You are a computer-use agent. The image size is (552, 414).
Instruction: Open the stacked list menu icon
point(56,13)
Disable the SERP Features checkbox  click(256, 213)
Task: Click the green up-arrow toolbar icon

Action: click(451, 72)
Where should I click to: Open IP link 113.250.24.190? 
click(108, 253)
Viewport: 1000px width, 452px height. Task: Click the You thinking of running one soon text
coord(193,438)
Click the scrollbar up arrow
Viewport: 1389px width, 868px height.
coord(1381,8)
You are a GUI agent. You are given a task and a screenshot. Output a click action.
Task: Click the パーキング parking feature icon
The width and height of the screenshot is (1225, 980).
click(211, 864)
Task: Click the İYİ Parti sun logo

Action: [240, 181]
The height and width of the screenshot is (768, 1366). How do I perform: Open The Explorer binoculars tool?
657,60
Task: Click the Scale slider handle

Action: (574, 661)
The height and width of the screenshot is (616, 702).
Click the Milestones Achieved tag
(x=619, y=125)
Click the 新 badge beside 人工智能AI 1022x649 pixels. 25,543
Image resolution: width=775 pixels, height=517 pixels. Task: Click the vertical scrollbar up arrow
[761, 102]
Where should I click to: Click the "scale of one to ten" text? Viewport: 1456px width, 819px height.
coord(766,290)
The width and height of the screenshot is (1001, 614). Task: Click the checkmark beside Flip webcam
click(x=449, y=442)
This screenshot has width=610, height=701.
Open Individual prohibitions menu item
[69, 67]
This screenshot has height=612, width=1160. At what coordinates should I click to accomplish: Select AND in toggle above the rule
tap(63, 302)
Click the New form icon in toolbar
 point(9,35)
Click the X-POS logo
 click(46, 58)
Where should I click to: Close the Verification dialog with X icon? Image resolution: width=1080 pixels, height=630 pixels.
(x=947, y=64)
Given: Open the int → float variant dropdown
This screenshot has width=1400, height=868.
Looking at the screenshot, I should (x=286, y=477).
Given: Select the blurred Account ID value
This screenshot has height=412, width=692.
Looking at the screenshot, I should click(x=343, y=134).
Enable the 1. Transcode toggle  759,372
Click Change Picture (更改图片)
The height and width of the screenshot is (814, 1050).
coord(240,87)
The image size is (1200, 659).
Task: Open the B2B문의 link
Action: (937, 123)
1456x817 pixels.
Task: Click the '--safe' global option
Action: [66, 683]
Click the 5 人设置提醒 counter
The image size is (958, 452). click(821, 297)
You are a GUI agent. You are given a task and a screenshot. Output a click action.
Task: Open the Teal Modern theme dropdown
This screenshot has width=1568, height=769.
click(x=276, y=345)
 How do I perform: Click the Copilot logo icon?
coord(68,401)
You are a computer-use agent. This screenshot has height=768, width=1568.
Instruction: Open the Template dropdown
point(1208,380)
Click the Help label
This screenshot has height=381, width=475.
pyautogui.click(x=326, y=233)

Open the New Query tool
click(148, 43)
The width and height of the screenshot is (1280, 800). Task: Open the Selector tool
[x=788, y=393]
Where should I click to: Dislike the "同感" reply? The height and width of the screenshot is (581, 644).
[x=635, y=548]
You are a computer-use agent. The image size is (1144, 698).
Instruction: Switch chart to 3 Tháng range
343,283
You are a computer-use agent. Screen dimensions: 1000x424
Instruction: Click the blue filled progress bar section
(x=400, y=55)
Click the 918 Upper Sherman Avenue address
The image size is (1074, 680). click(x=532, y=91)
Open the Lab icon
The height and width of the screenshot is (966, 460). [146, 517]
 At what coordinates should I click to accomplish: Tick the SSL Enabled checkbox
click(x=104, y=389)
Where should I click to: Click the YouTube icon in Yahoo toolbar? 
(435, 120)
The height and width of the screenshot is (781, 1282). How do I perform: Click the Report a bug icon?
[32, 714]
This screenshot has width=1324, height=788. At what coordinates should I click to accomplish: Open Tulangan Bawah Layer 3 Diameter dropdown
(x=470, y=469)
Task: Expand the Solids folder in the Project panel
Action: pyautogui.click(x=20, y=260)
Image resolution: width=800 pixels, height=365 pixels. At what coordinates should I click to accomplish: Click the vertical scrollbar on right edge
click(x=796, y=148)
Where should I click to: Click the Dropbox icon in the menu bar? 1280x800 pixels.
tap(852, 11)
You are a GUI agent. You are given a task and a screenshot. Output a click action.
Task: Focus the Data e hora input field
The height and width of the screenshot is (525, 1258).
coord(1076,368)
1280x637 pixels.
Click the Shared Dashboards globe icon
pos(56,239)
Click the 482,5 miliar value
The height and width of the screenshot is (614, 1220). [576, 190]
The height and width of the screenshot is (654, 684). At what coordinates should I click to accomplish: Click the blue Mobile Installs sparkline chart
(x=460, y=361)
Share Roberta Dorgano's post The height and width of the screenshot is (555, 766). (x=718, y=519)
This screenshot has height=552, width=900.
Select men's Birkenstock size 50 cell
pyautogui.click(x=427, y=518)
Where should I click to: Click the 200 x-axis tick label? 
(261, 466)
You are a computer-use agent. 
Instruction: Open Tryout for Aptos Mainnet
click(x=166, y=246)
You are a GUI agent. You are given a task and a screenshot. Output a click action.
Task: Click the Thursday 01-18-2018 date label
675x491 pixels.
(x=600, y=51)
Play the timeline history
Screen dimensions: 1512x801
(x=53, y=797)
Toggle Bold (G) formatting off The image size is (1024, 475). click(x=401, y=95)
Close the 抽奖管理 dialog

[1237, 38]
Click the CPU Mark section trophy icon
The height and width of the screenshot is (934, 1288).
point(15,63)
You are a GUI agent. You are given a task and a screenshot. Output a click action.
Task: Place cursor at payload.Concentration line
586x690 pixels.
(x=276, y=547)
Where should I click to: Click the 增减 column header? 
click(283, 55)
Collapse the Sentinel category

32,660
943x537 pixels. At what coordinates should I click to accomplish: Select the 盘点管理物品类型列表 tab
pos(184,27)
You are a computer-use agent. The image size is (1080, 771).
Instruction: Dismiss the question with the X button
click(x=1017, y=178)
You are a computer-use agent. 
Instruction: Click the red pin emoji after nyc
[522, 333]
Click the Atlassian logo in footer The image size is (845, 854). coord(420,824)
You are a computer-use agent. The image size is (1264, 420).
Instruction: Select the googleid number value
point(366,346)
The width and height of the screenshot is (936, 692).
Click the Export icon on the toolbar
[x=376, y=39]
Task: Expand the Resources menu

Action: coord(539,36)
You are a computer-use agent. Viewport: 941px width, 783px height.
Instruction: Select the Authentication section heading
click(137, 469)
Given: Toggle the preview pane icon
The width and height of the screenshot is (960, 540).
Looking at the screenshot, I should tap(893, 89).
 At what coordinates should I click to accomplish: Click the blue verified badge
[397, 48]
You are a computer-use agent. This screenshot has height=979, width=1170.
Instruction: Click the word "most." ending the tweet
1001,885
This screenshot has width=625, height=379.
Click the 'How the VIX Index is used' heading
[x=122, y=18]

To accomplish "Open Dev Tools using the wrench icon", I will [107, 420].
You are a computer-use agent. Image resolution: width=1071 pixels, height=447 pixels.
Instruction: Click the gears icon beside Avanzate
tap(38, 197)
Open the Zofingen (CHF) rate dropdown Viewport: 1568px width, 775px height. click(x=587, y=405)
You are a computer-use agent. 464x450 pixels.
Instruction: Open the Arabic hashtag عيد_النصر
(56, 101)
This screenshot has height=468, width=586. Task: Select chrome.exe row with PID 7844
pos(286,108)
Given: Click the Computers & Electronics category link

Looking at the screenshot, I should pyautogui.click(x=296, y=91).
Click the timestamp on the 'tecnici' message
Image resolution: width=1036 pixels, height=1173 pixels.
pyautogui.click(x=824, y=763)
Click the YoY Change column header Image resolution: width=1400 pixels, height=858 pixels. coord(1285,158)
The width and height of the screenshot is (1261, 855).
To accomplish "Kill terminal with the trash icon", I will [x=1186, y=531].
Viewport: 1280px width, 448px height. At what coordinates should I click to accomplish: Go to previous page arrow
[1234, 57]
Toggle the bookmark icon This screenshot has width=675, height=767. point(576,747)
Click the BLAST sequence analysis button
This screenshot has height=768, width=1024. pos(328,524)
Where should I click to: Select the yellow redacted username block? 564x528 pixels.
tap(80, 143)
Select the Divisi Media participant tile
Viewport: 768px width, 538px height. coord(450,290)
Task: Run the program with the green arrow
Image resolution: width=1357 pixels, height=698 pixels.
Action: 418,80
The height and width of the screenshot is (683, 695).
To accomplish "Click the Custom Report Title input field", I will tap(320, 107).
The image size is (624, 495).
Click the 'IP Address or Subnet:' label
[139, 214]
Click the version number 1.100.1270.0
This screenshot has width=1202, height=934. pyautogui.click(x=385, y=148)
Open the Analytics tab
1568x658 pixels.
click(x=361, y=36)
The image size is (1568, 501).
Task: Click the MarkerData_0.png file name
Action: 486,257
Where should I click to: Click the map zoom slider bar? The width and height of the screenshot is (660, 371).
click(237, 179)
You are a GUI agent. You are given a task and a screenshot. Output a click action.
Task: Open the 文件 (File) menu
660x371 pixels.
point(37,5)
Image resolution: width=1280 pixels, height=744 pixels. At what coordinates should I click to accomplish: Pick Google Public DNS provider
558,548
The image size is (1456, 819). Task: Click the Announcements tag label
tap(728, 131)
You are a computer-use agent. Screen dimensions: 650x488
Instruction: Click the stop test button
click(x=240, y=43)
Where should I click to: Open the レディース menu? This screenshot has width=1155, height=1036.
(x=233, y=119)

****************************************

Exercise prompt: Search the material above for the string "will". Show every line that holds it.

Exercise result:
To accomplish "Open Dev Tools using the wrench icon", I will [107, 420].
To accomplish "Kill terminal with the trash icon", I will [x=1186, y=531].
To accomplish "Click the Custom Report Title input field", I will tap(320, 107).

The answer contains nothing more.